In exchange for Rauf’s extradition, Islamabad wanted London to extradite a pair of Baloch nationalists whom it dubs terrorists (they deny the charge), and Britain was willing to play ball. Rauf’s “disappearance” in dubious circumstances was therefore, on the face of it, an embarrassment for Musharraf, yet an investigation by The Guardian last month raised the possibility that he may still be in custody. “The Pakistanis are simply not interested in turning him over to the British,” his lawyer told the newspaper. “They never have been, although it is not clear why not.”
In the murky world of the “war on terror”, very little is what it seems to be. At any rate, in view of the overall situation in the country, especially in the northern war zone, and the assassination of Benazir Bhutto, it takes a monumental degree of audacity to project Pakistan as a success story in terms of counter-terrorist efforts. Yet that is exactly what Musharraf did in Britain last week, lecturing his hosts on the superiority of his five-point strategy – compelling them to marvel at his chutzpah, or perhaps wonder about his deteriorating relationship with reality.
Turning down a request from US intelligence chiefs for a direct American role in ground operations provides Musharraf with a basis for claiming that he doesn’t preside over a banana state. But then a purported Al Qaeda leader by the name of Abu Laith Al Libi is slain in North Waziristan, probably by a Predator. Not a bad outcome, perhaps, but let’s not pretend Pakistani territory is – or ever has been in the post-9/11 environment – a no-go zone for US special ops.

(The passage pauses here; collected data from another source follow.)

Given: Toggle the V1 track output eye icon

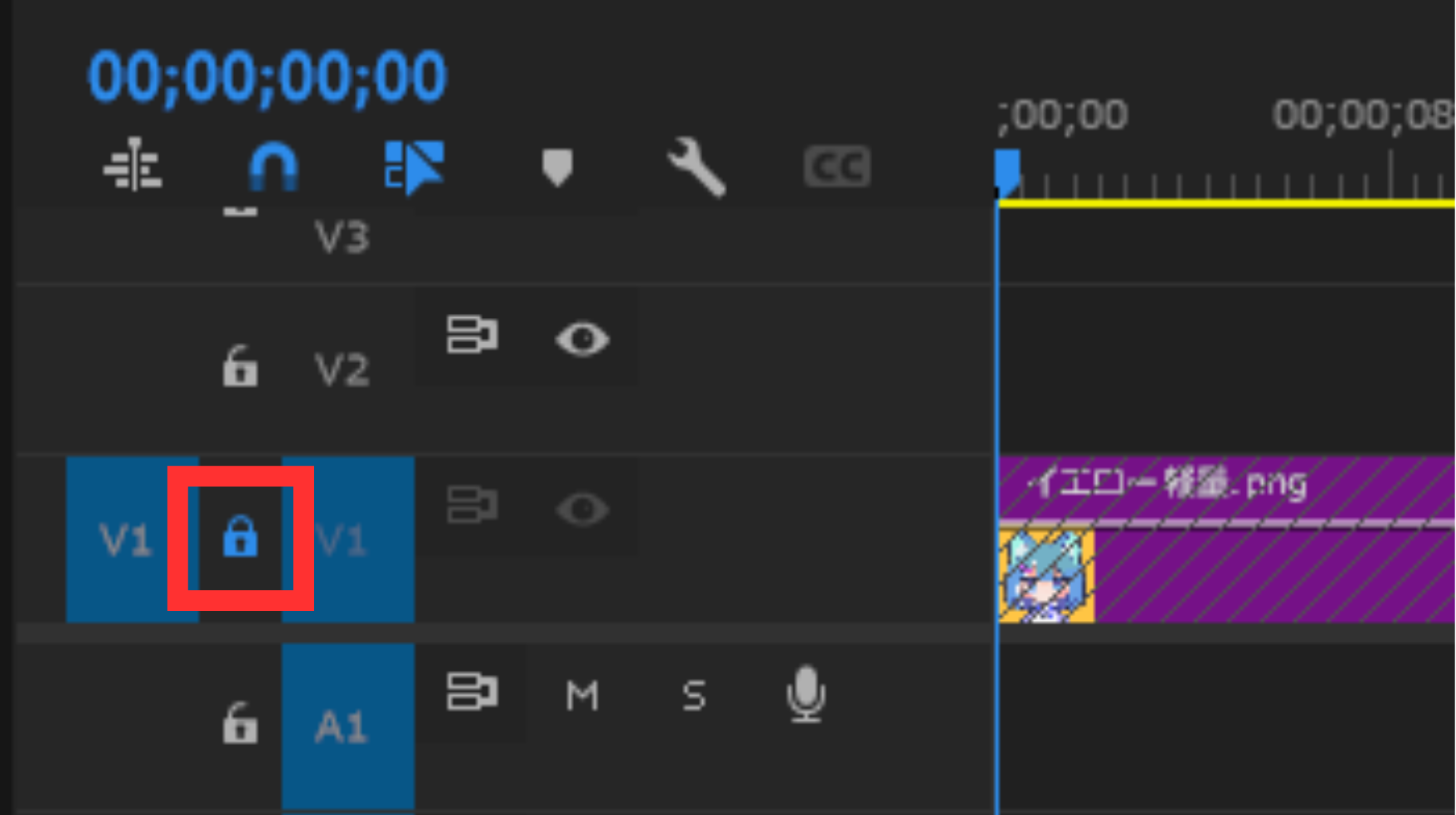Looking at the screenshot, I should (582, 509).
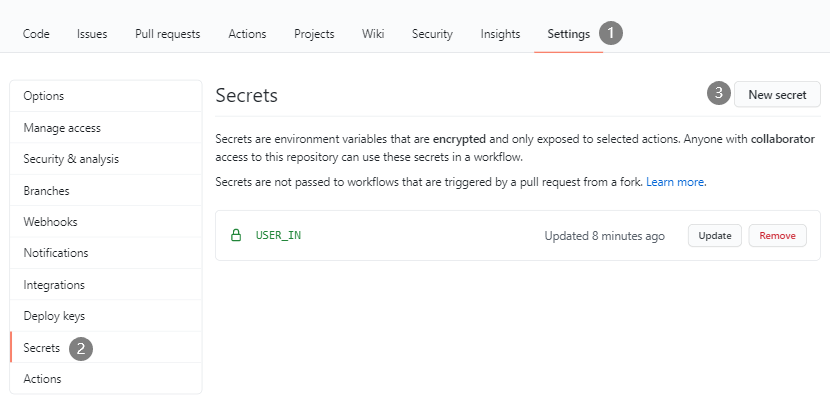Open the Settings tab

coord(569,34)
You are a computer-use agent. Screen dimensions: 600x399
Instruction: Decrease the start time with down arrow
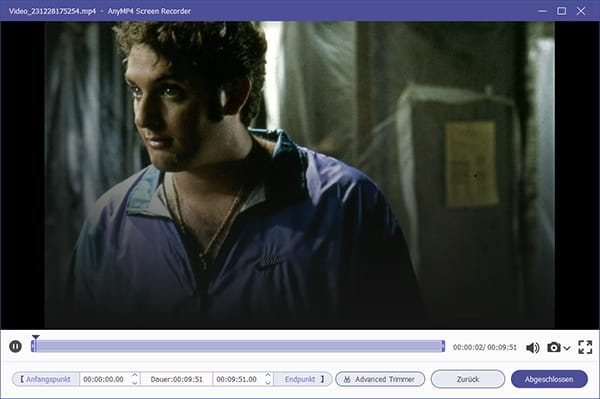pos(135,382)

Subservience to Uncle Sam is, of course, only one of several attributes that qualify republics for the banana tag, and Pakistan certainly fits some of the criteria, particularly in terms of its tendency towards recurrent bouts of military rule. At this juncture, though, the fruits provide less cause for alarm than the nuts liberally sprinkled across the political landscape. An example of nuttiness was provided not long ago by the adult co-chairperson of the PPP when he spoke of the “Pakistani Gorbachev” in an apparent reference to Musharraf. The epithet was clearly intended to be derogatory, presumably an allusion to the fact that Mikhail Gorbachev presided over the dissolution of the Soviet Union. But could he seriously be unaware that Gorbachev is broadly perceived in a positive light – except among Stalinists and the far right – for his efforts to redress the accumulated wrongs and correct the wide-ranging mistakes of his predecessors? For a variety of reasons, he failed. It doesn’t necessarily follow that he was on the wrong track.
Pakistan could do with a Gorbachev, but to suggest that the incumbent head of state boasts the requisite attributes is almost as absurd as comparing Asif Zardari, merely on account of his prolonged incarceration, with Nelson Mandela.
Amid nagging concerns about the fairness of the February 18 electoral exercise (which are likely to persist regardless of the outcome), arguably the bigger tragedy is that the choices for voters range from the absolutely unacceptable to the doggedly dubious. A broad-based coalition capable of retrieving the country from the clutches of the army, protecting it against the jihadis and instituting measures aimed at reducing disparities of wealth is too much to hope for, but chances are that almost any movement on the political front will be an improvement on the status quo.